Life is a great grift
You know how they say Harvard is an investment fund with a university attached? Another institution would like to ask it to hold its non caffeinated non alcoholic beverage:
A former investment manager alleges in a whistleblower complaint to the Internal Revenue Service that the Church of Jesus Christ of Latter-day Saints has amassed about $100 billion in accounts intended for charitable purposes, according to a copy of the complaint obtained by The Washington Post.
The confidential document, received by the IRS on Nov. 21, accuses church leaders of misleading members — and possibly breaching federal tax rules — by stockpiling their surplus donations instead of using them for charitable works. It also accuses church leaders of using the tax-exempt donations to prop up a pair of businesses.
[…]
The exemption requires that Ensign operate exclusively for religious, educational or other charitable purposes, a condition that Nielsen says the firm has not met.

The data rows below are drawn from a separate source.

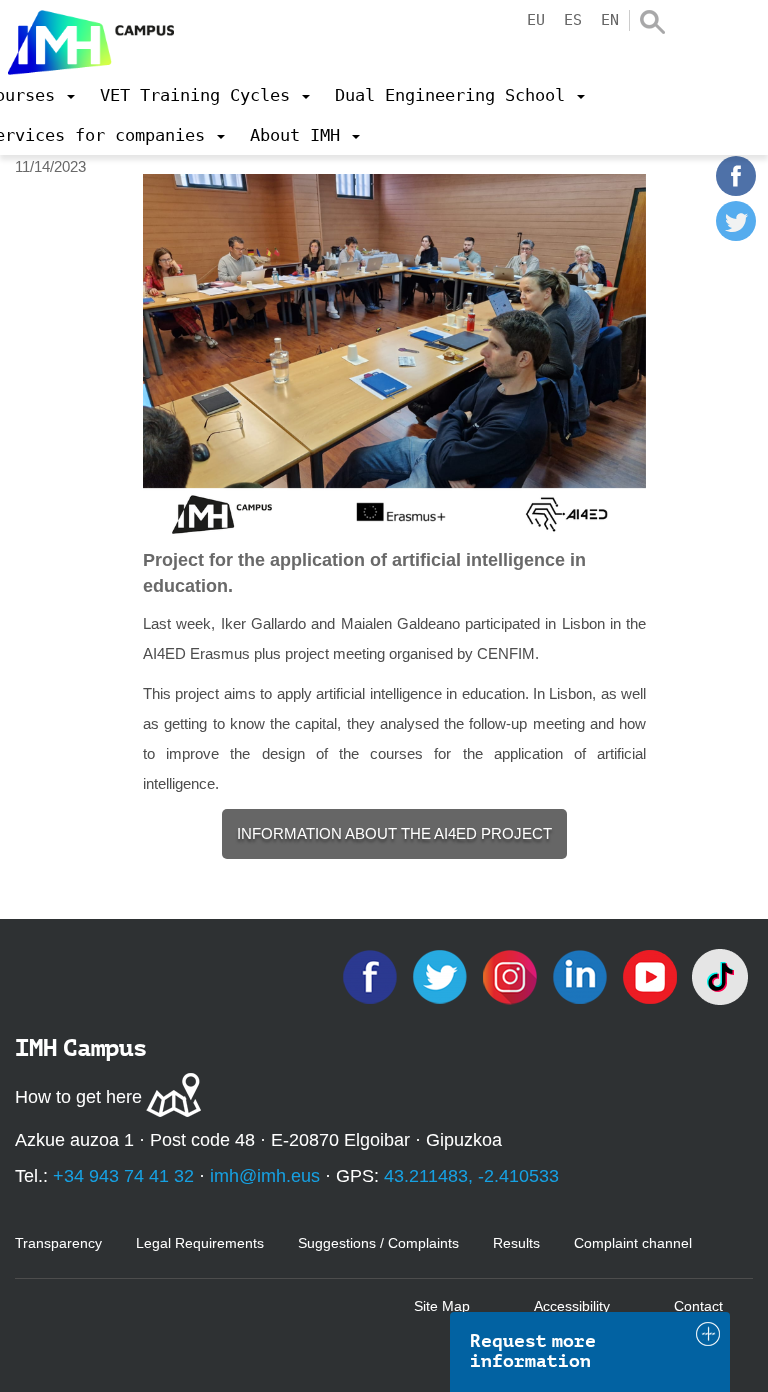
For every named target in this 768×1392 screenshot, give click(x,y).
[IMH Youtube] (652, 975)
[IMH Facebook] (372, 975)
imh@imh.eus (265, 1176)
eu (536, 20)
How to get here (78, 1097)
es (573, 20)
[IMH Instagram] (512, 975)
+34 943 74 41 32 (123, 1176)
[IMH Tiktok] (720, 975)
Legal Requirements (200, 1243)
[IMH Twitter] (442, 975)
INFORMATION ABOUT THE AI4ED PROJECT (394, 833)
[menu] (205, 95)
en (610, 20)
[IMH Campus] (87, 37)
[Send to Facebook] (736, 190)
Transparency (58, 1243)
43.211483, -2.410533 (471, 1176)
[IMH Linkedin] (582, 975)
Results (516, 1243)
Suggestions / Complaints (378, 1243)
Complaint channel (633, 1243)
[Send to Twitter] (736, 235)
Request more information (533, 1351)
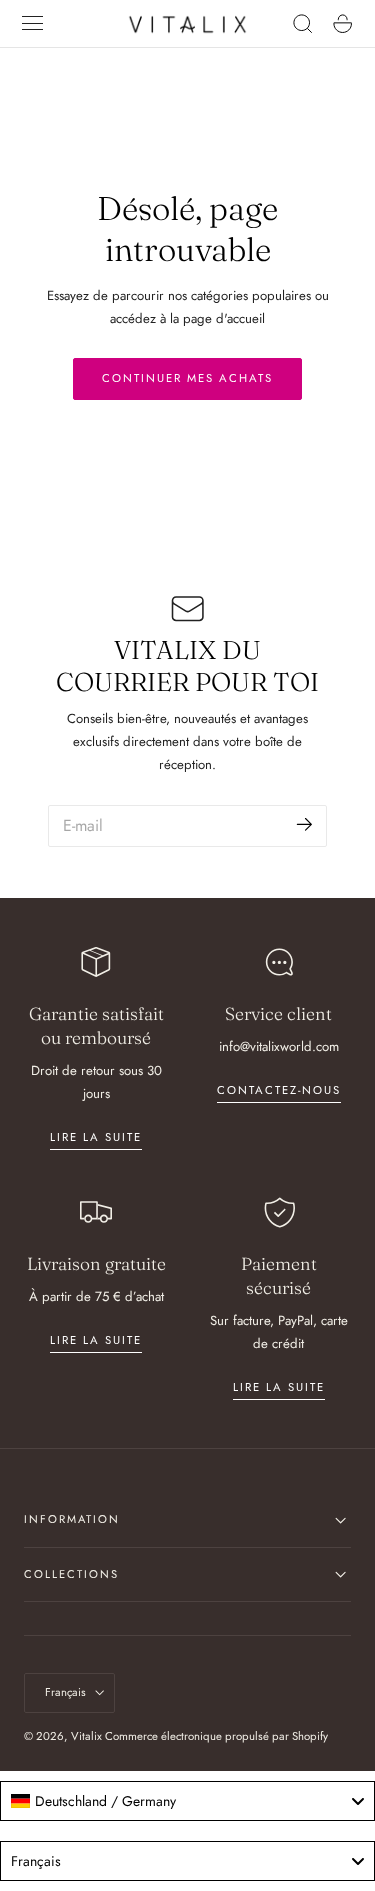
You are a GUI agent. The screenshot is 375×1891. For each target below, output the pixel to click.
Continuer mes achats (187, 378)
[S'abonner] (304, 824)
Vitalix (86, 1736)
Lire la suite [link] (96, 1137)
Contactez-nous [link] (279, 1090)
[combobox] (187, 1801)
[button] (33, 24)
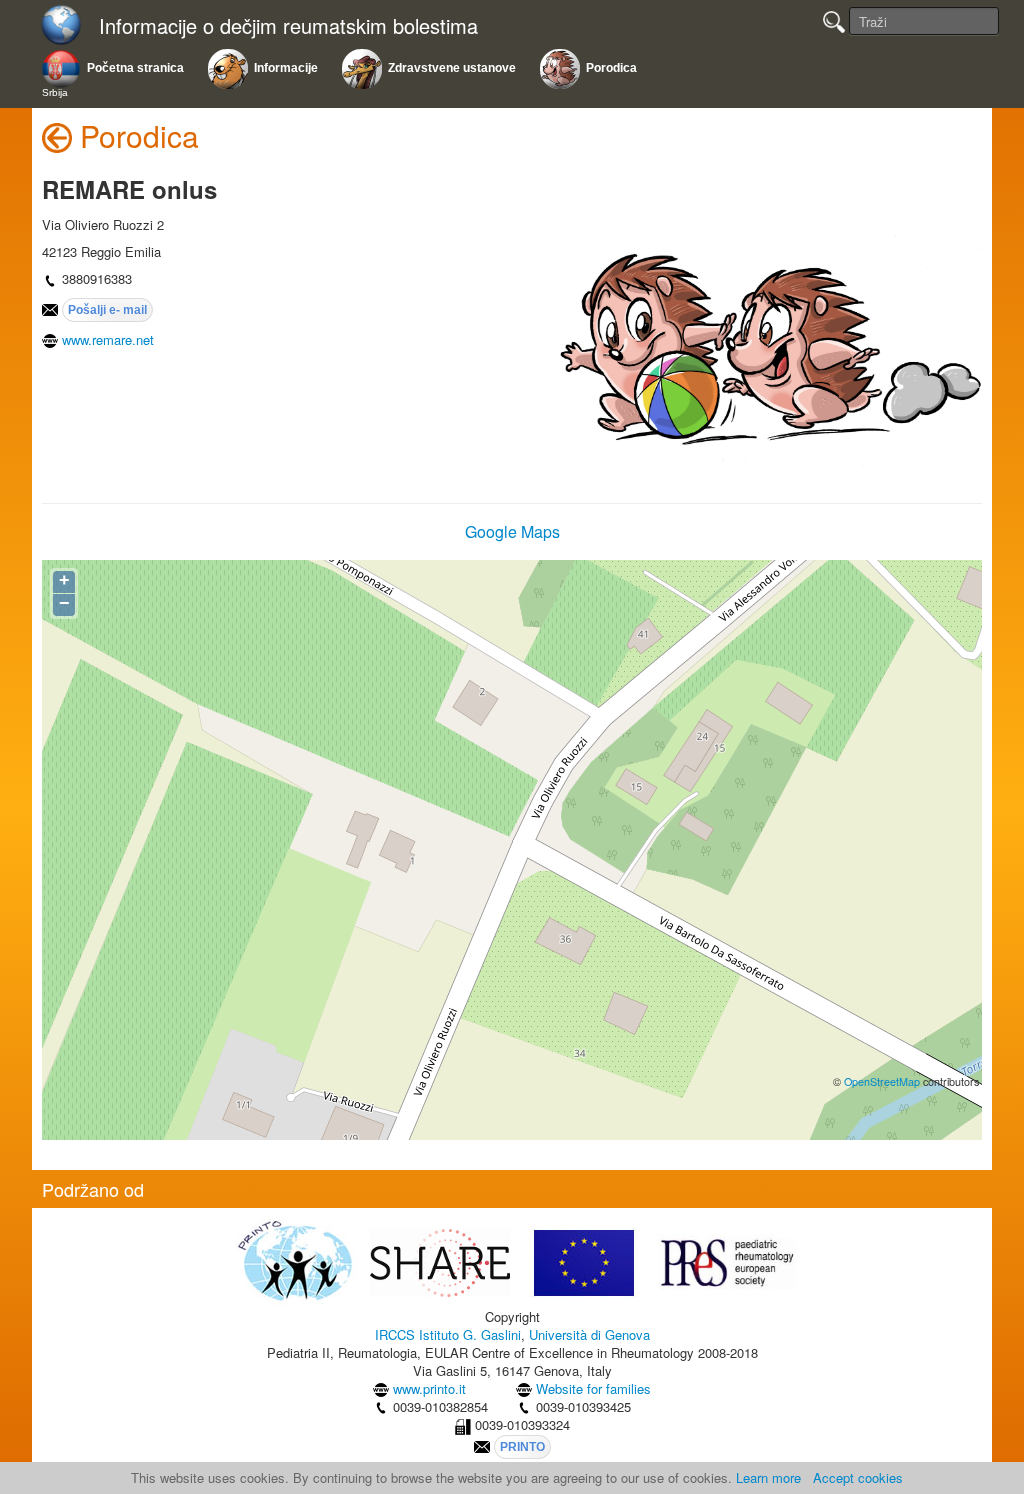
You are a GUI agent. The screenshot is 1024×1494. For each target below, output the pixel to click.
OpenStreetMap (882, 1081)
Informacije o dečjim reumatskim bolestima (288, 26)
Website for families (593, 1388)
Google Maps (512, 531)
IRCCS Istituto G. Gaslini (448, 1334)
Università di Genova (589, 1334)
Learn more (768, 1477)
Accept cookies (858, 1477)
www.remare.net (108, 339)
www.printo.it (429, 1388)
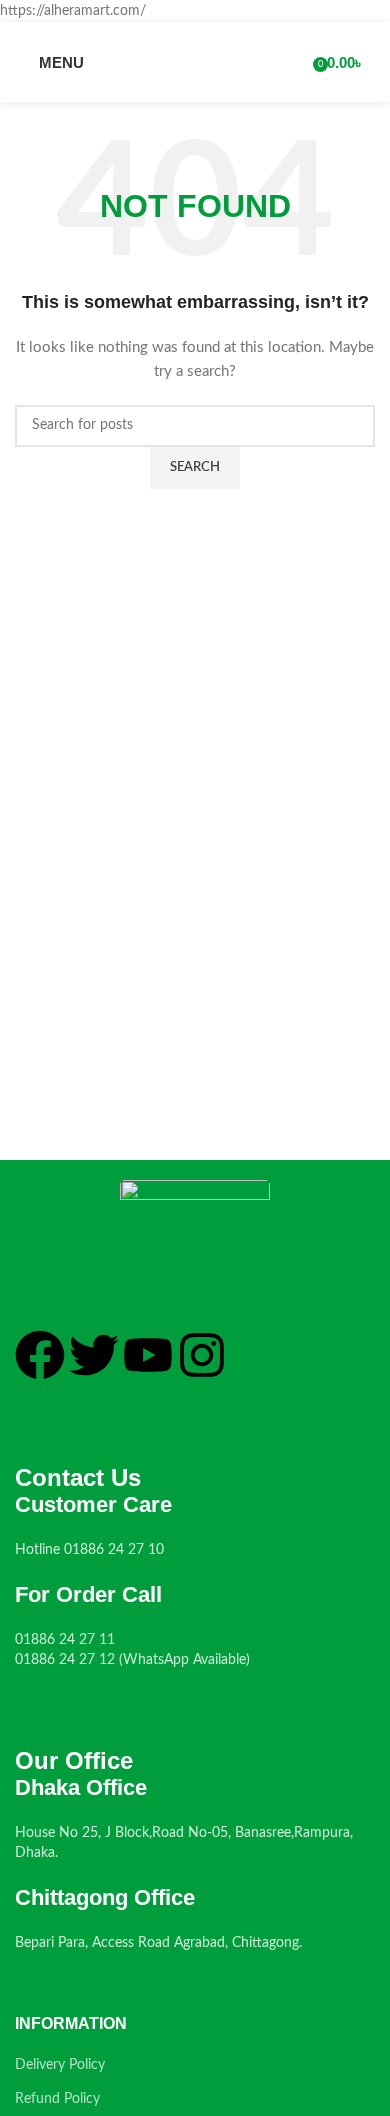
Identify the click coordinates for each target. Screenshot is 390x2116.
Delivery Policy (60, 2065)
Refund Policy (57, 2099)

In a declaration signed under penalty of perjury, Nielsen urges the IRS to strip the nonprofit of its tax-exempt status and alleges that Ensign could owe billions in taxes. He is seeking a reward from the IRS, which offers whistleblowers a cut of unpaid taxes that it recovers.
[…]
Philip Hackney, a former IRS official who teaches tax law at the University of Pittsburgh, said the complaint raised a “legitimate concern” about whether the church’s investment arm deserved its tax-exempt status.
“If you have a charity that simply amasses a war chest year after year and does not spend any money for charity purposes, that does not meet the requirements of tax law,” Hackney said in an interview. Hackney, who served in the IRS chief counsel’s office, has been retained by The Post to analyze the whistleblower documents.
All the working class families that have donated 10% of their income so that the church can just accumulate a huge pile of money spending only a tiny fraction of the endowment for charitable purposes must be thrilled.